◆ **YOUR TASK**
Could you print all of the data below again, exactly?

*** Opening of MATERIAL SHOWN ***

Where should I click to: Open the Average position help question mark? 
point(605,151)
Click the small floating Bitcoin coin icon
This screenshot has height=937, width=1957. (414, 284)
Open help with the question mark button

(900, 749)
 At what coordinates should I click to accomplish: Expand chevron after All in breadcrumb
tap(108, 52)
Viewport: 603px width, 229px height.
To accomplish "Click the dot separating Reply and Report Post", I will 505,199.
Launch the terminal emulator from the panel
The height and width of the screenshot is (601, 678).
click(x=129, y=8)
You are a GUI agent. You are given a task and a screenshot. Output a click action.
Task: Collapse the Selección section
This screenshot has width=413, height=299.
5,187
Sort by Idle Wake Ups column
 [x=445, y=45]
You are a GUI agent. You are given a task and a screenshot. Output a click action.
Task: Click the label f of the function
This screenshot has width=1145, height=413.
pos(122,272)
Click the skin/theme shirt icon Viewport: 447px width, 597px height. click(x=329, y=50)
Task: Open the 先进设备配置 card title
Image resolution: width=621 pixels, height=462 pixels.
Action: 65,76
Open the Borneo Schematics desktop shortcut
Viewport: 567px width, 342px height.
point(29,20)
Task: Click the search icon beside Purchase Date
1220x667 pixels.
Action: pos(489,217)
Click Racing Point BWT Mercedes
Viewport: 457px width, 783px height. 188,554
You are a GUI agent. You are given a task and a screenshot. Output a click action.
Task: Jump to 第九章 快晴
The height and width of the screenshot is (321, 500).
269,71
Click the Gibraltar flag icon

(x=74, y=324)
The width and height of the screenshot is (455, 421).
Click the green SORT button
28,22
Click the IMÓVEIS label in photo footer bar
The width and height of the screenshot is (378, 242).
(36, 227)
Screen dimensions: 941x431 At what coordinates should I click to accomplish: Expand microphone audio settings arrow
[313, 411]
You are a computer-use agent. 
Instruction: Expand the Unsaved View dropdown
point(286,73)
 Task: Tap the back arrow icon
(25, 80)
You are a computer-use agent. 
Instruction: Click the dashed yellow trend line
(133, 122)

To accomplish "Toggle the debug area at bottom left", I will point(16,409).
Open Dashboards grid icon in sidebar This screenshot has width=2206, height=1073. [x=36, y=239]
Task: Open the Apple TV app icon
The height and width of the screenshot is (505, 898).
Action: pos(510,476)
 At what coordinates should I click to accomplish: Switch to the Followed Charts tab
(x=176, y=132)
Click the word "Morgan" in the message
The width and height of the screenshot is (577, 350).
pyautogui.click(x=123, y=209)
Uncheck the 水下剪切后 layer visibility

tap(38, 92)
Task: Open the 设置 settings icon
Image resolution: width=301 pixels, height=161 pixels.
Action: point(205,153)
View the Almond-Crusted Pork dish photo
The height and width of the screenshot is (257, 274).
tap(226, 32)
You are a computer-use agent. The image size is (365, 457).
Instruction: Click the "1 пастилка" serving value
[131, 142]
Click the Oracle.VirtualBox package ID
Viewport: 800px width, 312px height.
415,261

*** Close of MATERIAL SHOWN ***

◆ **RESULT OF THE TASK**
Where should I click to: Open the Average position help question mark? 
point(605,151)
Click the small floating Bitcoin coin icon
This screenshot has height=937, width=1957. (414, 284)
Open help with the question mark button

(900, 749)
 At what coordinates should I click to accomplish: Expand chevron after All in breadcrumb
tap(108, 52)
Viewport: 603px width, 229px height.
To accomplish "Click the dot separating Reply and Report Post", I will 505,199.
Launch the terminal emulator from the panel
The height and width of the screenshot is (601, 678).
click(x=129, y=8)
You are a GUI agent. You are given a task and a screenshot. Output a click action.
Task: Collapse the Selección section
This screenshot has width=413, height=299.
5,187
Sort by Idle Wake Ups column
 [x=445, y=45]
You are a GUI agent. You are given a task and a screenshot. Output a click action.
Task: Click the label f of the function
This screenshot has width=1145, height=413.
pos(122,272)
Click the skin/theme shirt icon Viewport: 447px width, 597px height. click(x=329, y=50)
Task: Open the 先进设备配置 card title
Image resolution: width=621 pixels, height=462 pixels.
Action: 65,76
Open the Borneo Schematics desktop shortcut
Viewport: 567px width, 342px height.
point(29,20)
Task: Click the search icon beside Purchase Date
1220x667 pixels.
Action: pos(489,217)
Click Racing Point BWT Mercedes
Viewport: 457px width, 783px height. 188,554
You are a GUI agent. You are given a task and a screenshot. Output a click action.
Task: Jump to 第九章 快晴
The height and width of the screenshot is (321, 500).
269,71
Click the Gibraltar flag icon

(x=74, y=324)
The width and height of the screenshot is (455, 421).
Click the green SORT button
28,22
Click the IMÓVEIS label in photo footer bar
The width and height of the screenshot is (378, 242).
(36, 227)
Screen dimensions: 941x431 At what coordinates should I click to accomplish: Expand microphone audio settings arrow
[313, 411]
You are a computer-use agent. 
Instruction: Expand the Unsaved View dropdown
point(286,73)
 Task: Tap the back arrow icon
(25, 80)
You are a computer-use agent. 
Instruction: Click the dashed yellow trend line
(133, 122)

To accomplish "Toggle the debug area at bottom left", I will point(16,409).
Open Dashboards grid icon in sidebar This screenshot has width=2206, height=1073. [x=36, y=239]
Task: Open the Apple TV app icon
The height and width of the screenshot is (505, 898).
Action: pos(510,476)
 At what coordinates should I click to accomplish: Switch to the Followed Charts tab
(x=176, y=132)
Click the word "Morgan" in the message
The width and height of the screenshot is (577, 350).
pyautogui.click(x=123, y=209)
Uncheck the 水下剪切后 layer visibility

tap(38, 92)
Task: Open the 设置 settings icon
Image resolution: width=301 pixels, height=161 pixels.
Action: point(205,153)
View the Almond-Crusted Pork dish photo
The height and width of the screenshot is (257, 274).
tap(226, 32)
You are a computer-use agent. The image size is (365, 457).
Instruction: Click the "1 пастилка" serving value
[131, 142]
Click the Oracle.VirtualBox package ID
Viewport: 800px width, 312px height.
415,261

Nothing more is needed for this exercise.